Provided data:
=== Begin Enclosure ===

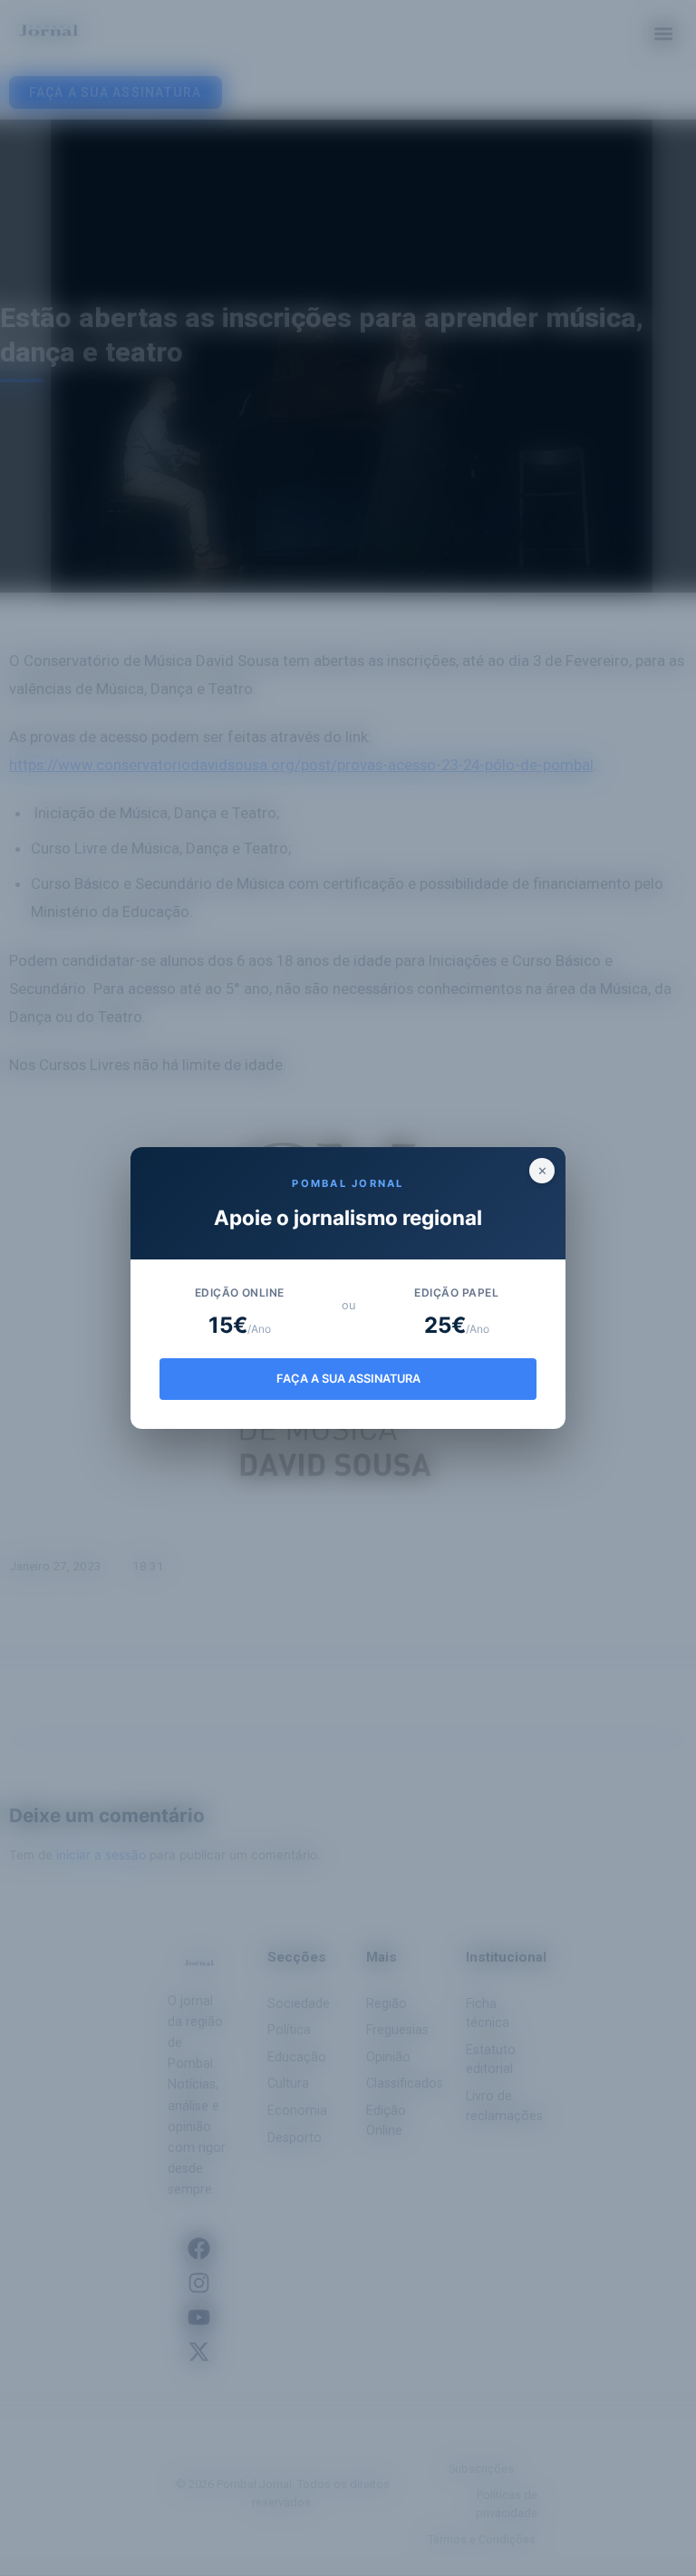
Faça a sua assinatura (348, 1378)
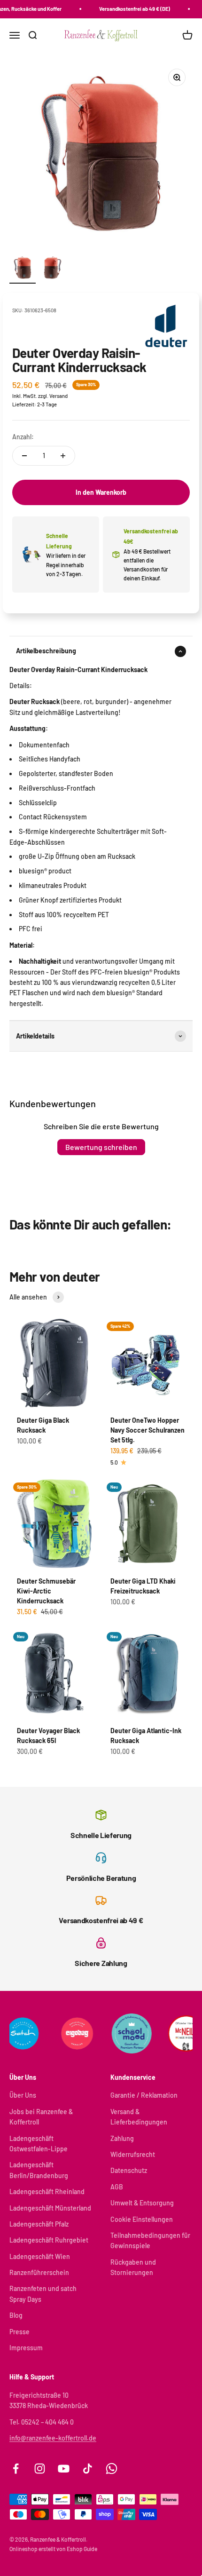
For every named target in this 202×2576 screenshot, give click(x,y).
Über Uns (22, 2095)
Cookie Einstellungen (141, 2219)
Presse (19, 2332)
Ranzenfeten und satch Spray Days (43, 2293)
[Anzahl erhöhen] (63, 455)
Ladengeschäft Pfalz (39, 2224)
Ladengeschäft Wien (39, 2256)
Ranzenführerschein (39, 2272)
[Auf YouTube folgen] (63, 2468)
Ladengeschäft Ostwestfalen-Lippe (38, 2143)
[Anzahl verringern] (24, 455)
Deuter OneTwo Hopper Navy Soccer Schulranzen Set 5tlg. (147, 1430)
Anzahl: (23, 437)
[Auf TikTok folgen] (87, 2468)
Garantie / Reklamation (144, 2095)
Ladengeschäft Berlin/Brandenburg (38, 2170)
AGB (116, 2187)
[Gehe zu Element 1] (22, 269)
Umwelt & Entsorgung (142, 2203)
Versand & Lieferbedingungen (138, 2117)
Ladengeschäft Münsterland (50, 2208)
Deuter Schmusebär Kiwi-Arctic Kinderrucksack (46, 1591)
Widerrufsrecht (132, 2154)
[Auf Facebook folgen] (15, 2468)
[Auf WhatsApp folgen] (111, 2468)
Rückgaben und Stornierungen (133, 2267)
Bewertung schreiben (101, 1146)
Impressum (26, 2348)
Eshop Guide (82, 2548)
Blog (16, 2315)
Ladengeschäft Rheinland (47, 2192)
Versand (58, 396)
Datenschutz (128, 2170)
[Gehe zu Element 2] (52, 269)
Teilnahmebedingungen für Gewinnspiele (150, 2240)
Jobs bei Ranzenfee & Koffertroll (41, 2117)
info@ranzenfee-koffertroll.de (52, 2438)
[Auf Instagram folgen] (39, 2468)
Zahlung (122, 2138)
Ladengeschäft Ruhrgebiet (48, 2240)
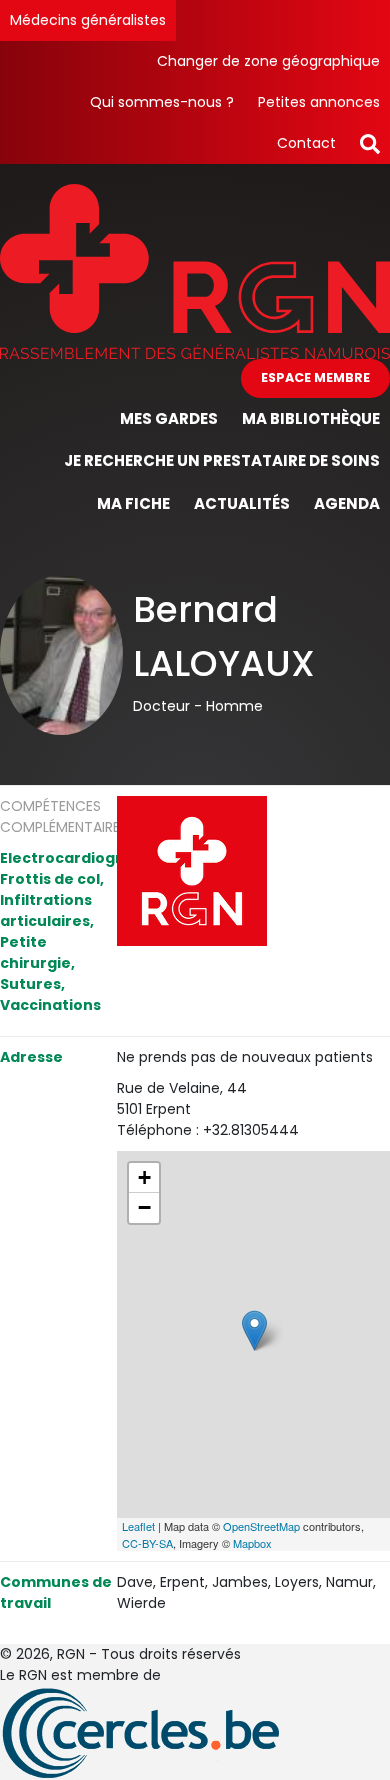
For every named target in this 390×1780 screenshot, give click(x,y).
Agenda (347, 503)
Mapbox (252, 1543)
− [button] (144, 1207)
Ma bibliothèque (311, 418)
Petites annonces (319, 102)
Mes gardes (169, 418)
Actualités (242, 503)
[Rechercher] (370, 143)
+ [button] (144, 1177)
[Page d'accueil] (195, 270)
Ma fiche (133, 503)
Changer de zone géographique (268, 61)
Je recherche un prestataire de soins (222, 460)
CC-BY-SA (147, 1543)
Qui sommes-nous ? (162, 102)
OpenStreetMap (261, 1526)
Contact (306, 143)
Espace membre (315, 377)
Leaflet (138, 1526)
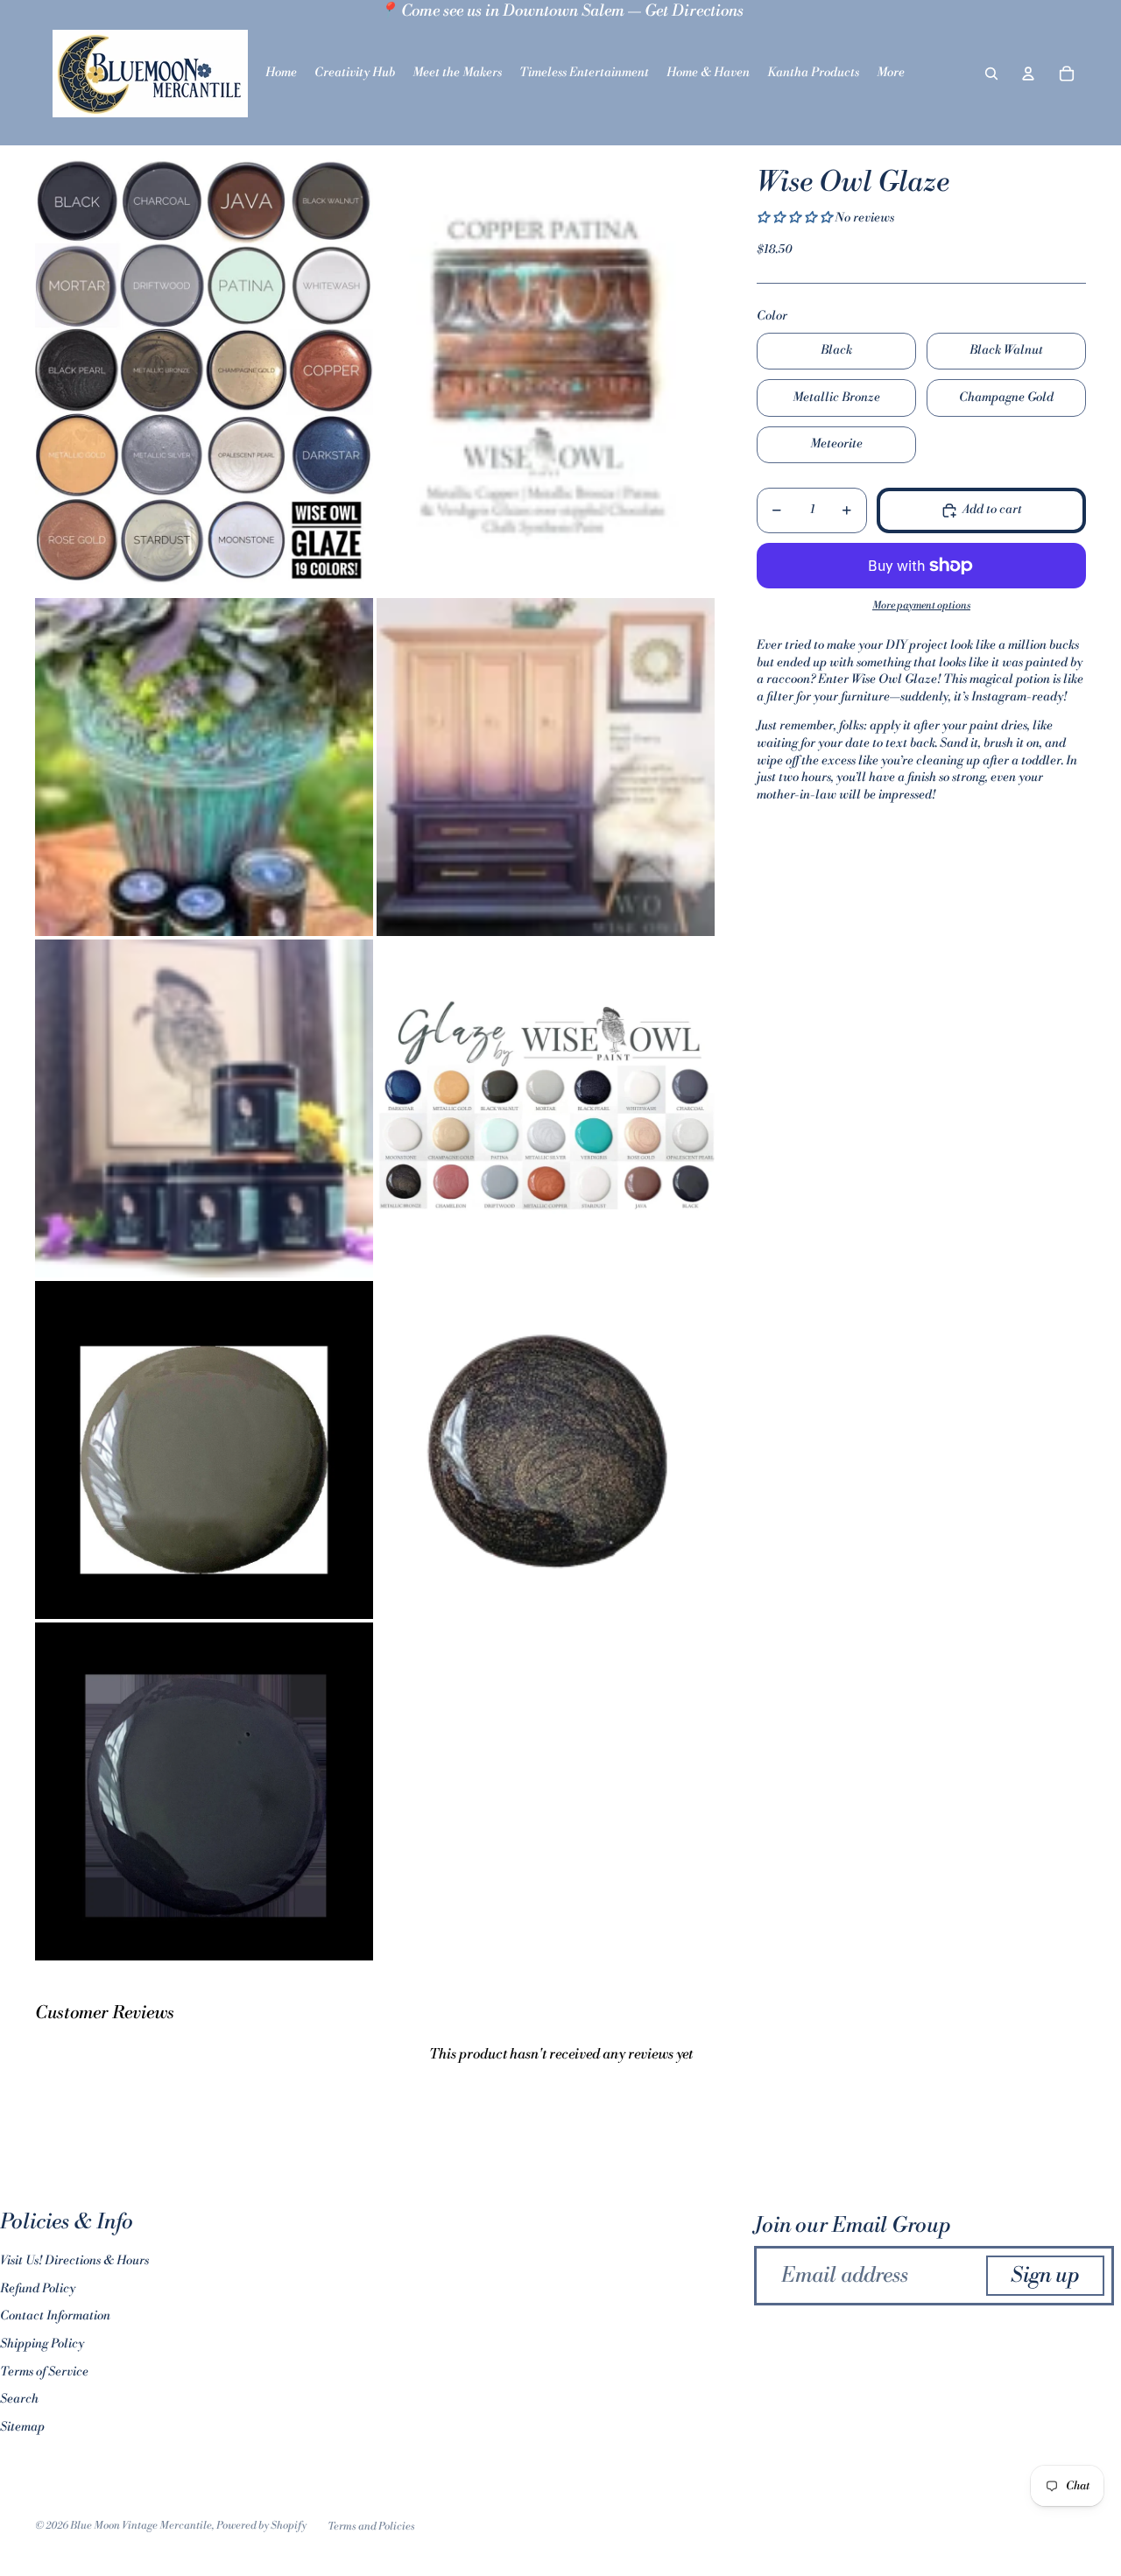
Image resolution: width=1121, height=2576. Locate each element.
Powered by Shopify (261, 2525)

=== End Enclosure ===

To do: In the records above, which lines hold the string "Versand"? Copy each one.

Solved problem:
Versand & Lieferbedingungen (138, 2117)
Versand (58, 396)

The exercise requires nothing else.